#### GOAL OF THE EXERCISE
Rewrite the material below with every "pixels" replaced by "px" and everything else unchanged, and leave the pictures out of your answer.

#### TASK MATERIAL
■ ■ ■ ■ ■ ■ ■
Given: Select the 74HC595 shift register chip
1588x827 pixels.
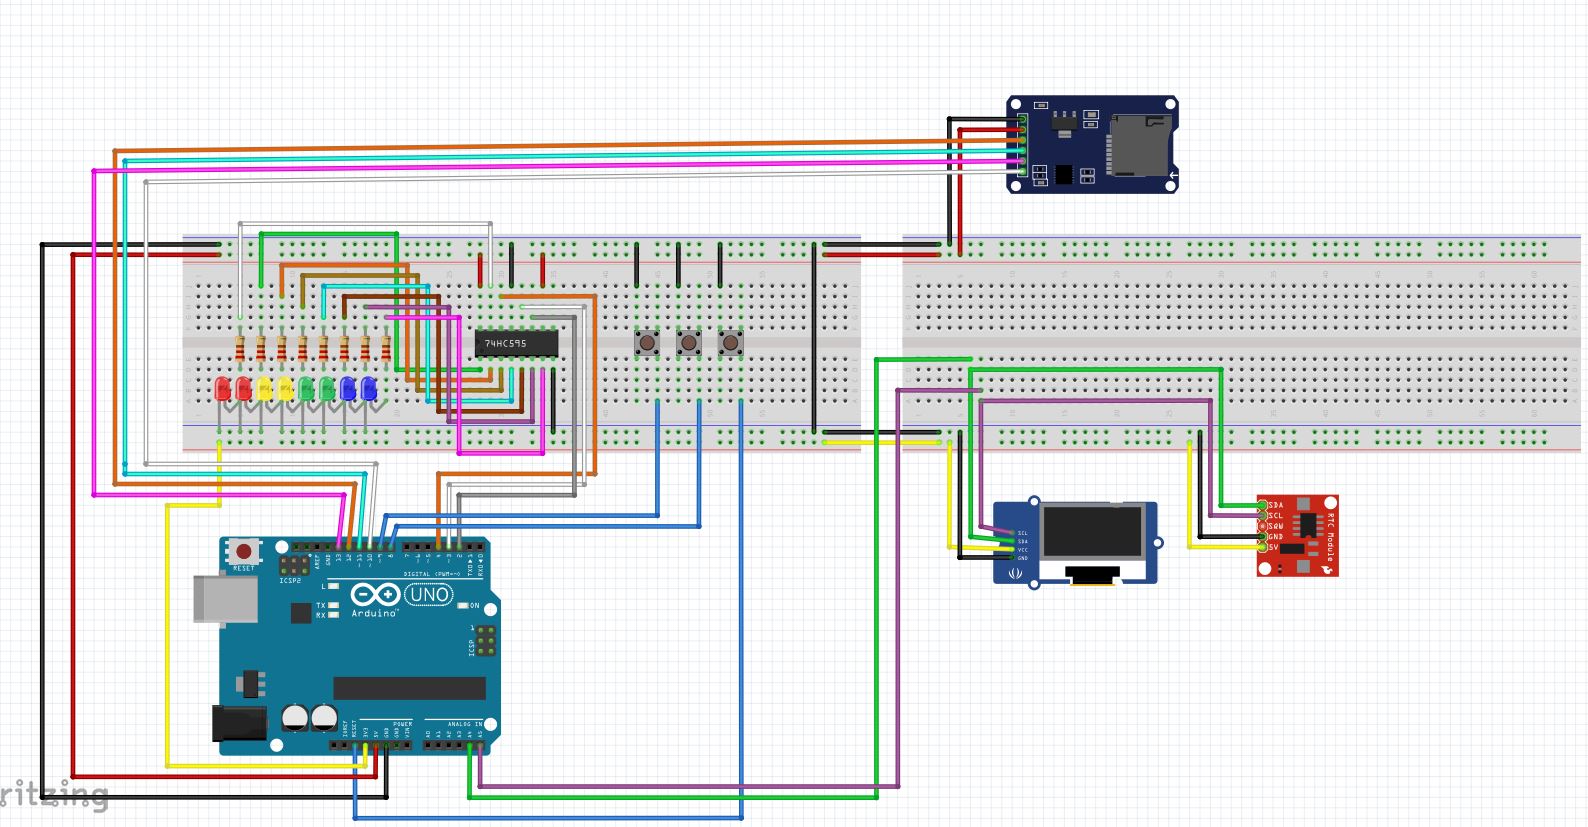Looking at the screenshot, I should click(x=516, y=343).
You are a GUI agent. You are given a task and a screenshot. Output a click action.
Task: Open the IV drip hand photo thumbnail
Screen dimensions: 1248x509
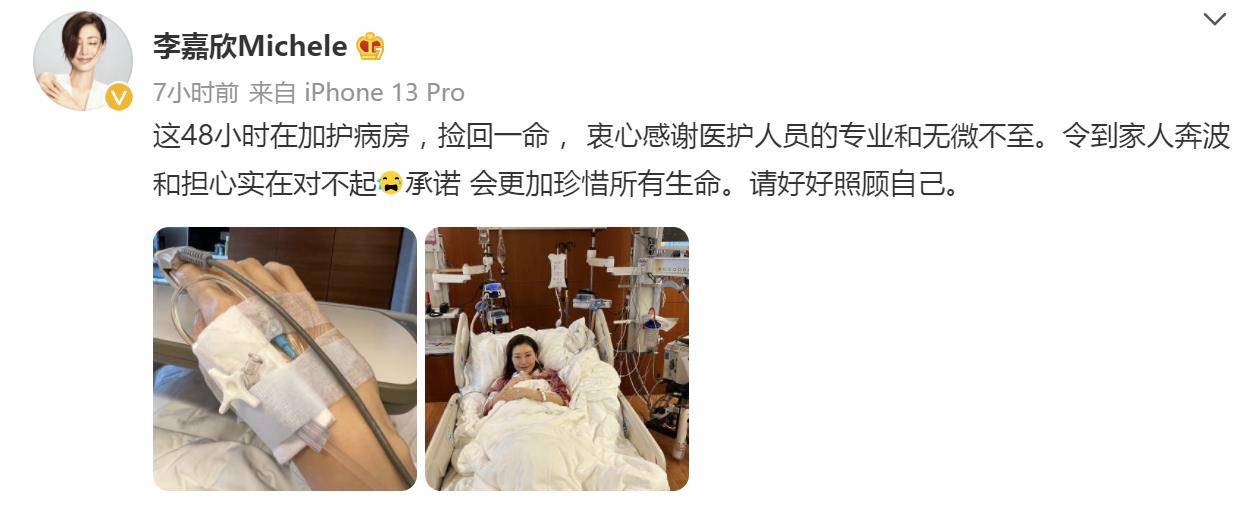click(x=285, y=359)
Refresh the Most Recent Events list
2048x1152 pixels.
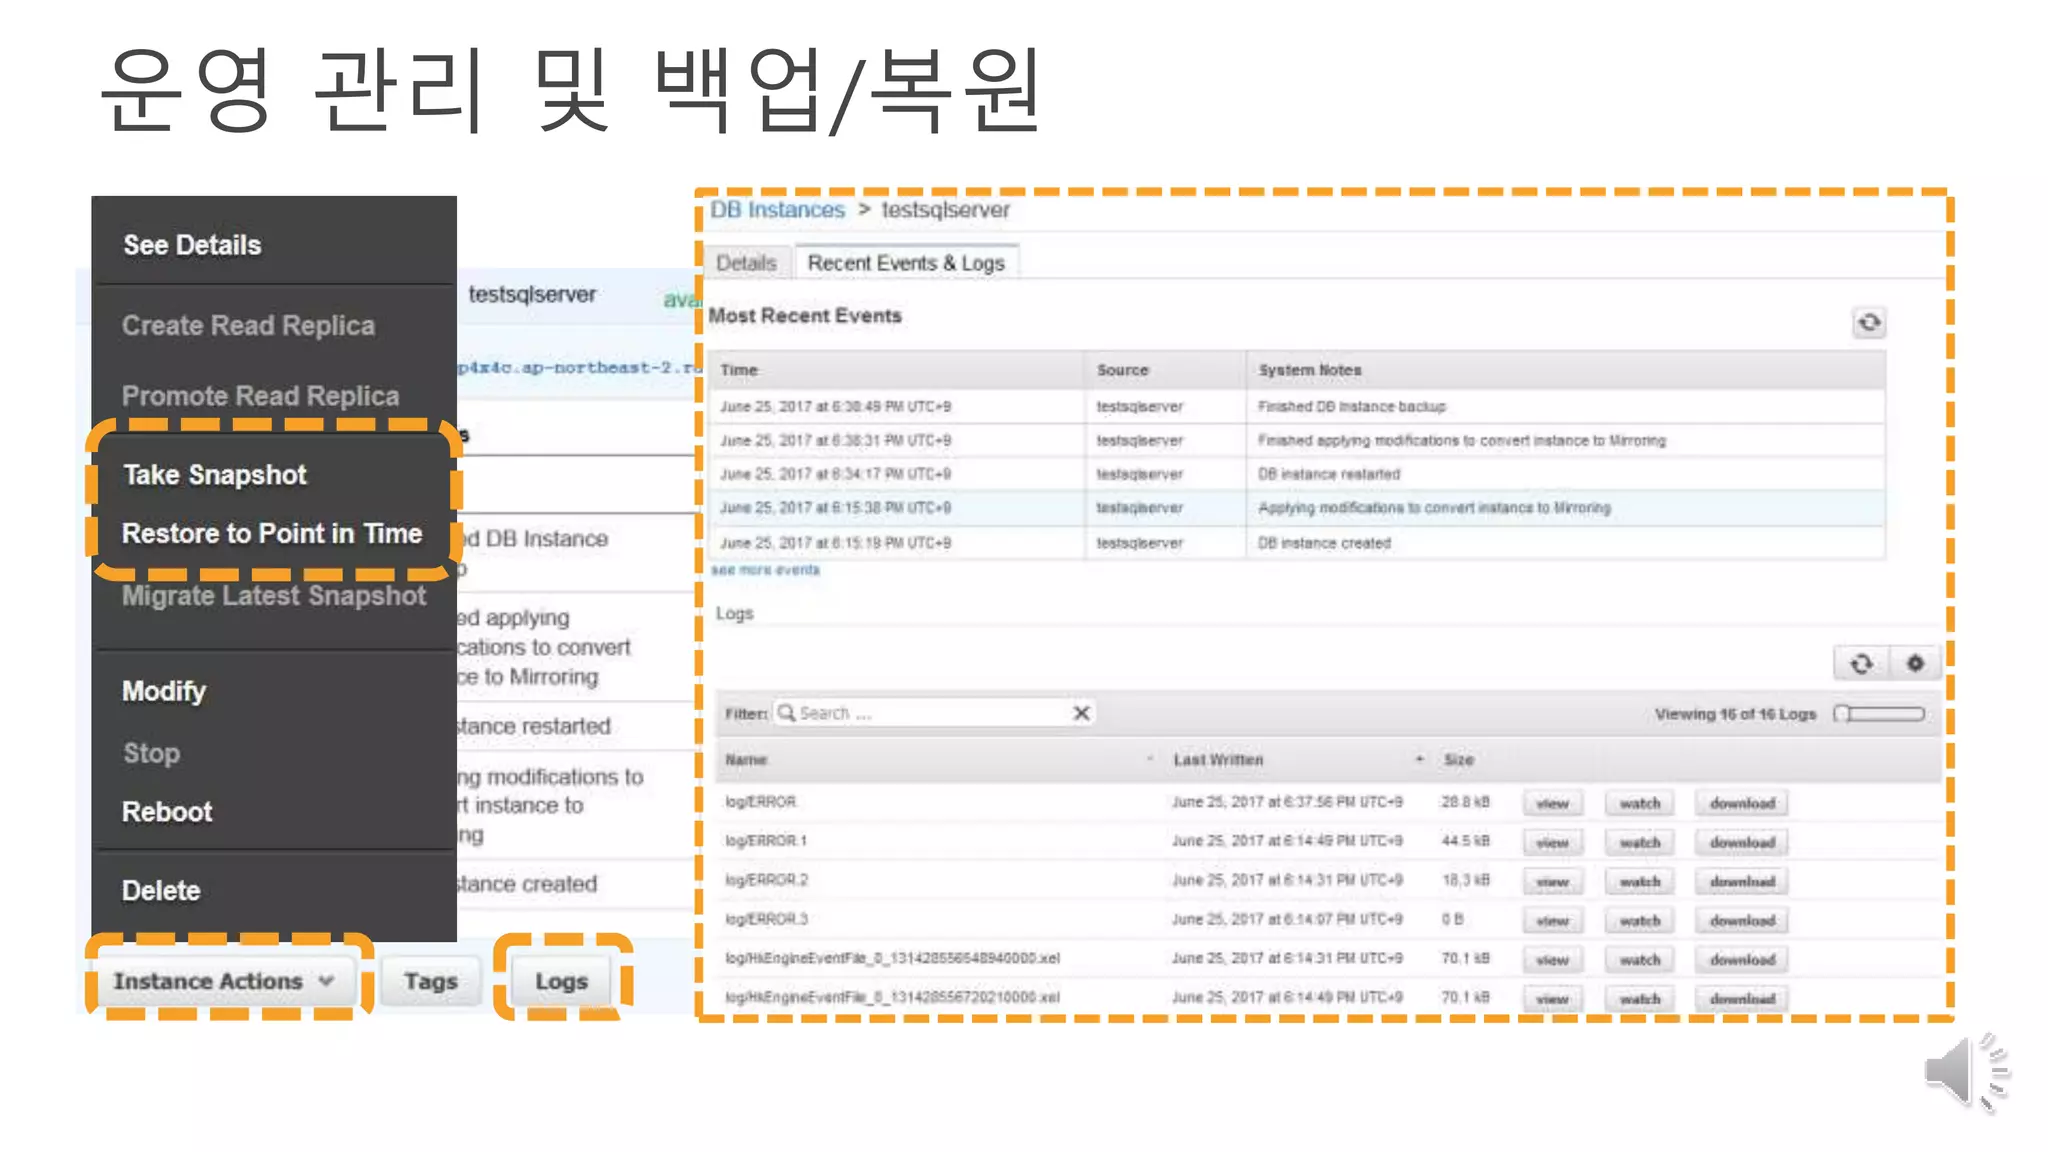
■ ■ ■ ■ ■ ■ ■
#### SOLUTION
Given: Select the 74HC595 shift register chip
1588x827 px.
Looking at the screenshot, I should click(x=516, y=343).
You are a GUI agent. You are given a task and a screenshot. Output a click action.
Task: Open the IV drip hand photo thumbnail
Screen dimensions: 1248x509
click(x=285, y=359)
Refresh the Most Recent Events list
2048x1152 px.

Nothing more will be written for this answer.